Thank you for you guys' constructive comments, which will be taken into account in my future problems.
Hi Alfonso, Are you suggesting to me that the solution should not depend on rng settings? If that's the case, I need to increase the tolerance values in the test suite such that rng setting needs not be changed manually in one's solution. Any other suggestions from you would be greatly appreciated. Thanks.
I was just trying to figure out what the EvaluateSolution.p code might be doing. Yes, there is some strange behavior where "exact" solutions are not accepted, and sufficiently close random solutions are only accepted for very specific seed values (which would be impossible to guess for players). If possible, I would suggest just to post the actual code in EvaluateSolution or at least explicitly say what it is testing for so players do not have to guess
Thanks for your suggestions. My original purpose was to focus only on Monte Carlo simulations, and thus I intentionally put some checks in EvaluateSolution.p to reject, if possible, any solutions based on analytical expressions only. I understand it is impossible to achieve so for experienced users who might still try to bypass those checks and submit analytical solutions. As you suggested, I will explain explicitly what EvaluateSolution.p is testing and checking. The seed value issue might be due to the imperfection of pseudo random generators. Some specific seed values could generate random numbers which appear to be “more random” with respect to a specific problem. I took advantage of this by selecting a specific “good” seed value so that less trials are required to achieve the specified accuracy (which translates to less running time). If an arbitrary seed value is used (e.g., shuffle), then more trials are needed to achieve the same accuracy. As you commented, I will slightly loosen the tolerance requirement so that only a reasonable amount of trials could achieve the accuracy. Moreover, I will disallow the usage of rng so that similar attempts to taking advantage of the pseudo random number imperfection are avoided. Thanks again for your suggestions.
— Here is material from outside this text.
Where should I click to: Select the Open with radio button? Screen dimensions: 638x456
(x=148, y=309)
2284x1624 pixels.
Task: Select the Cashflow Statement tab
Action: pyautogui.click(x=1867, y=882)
Thanks for the response!. And yes, disallowing analytical solutions is rather complicated because once players have an exact solution they can very easily compute a random instantiation of those estimates for any arbitrary sample size (e.g. using binomial distribution properties), which should be impossible to tell apart from actual Monte Carlo simulation results, so I really do not see a good way to effectively disallow those types of solutions. The "good seed" approach has the problem that it will only work for a very specific form of Monte Carlo simulation (other perfectly valid ways to generate your random samples would not benefit from the "good seed" selection, so you are effectively disallowing all forms of Monte Carlo simulations except the very specific one that you have in mind). In any way, just my two cents, and thanks for the very interesting problem!
Thanks for the insightful comments. I just updated the problem with a more detailed description of the P-file. Also, I slightly improved the checks in the P-file which should better tell apart (as I hope) analytical solutions from Monte Carlo simulations.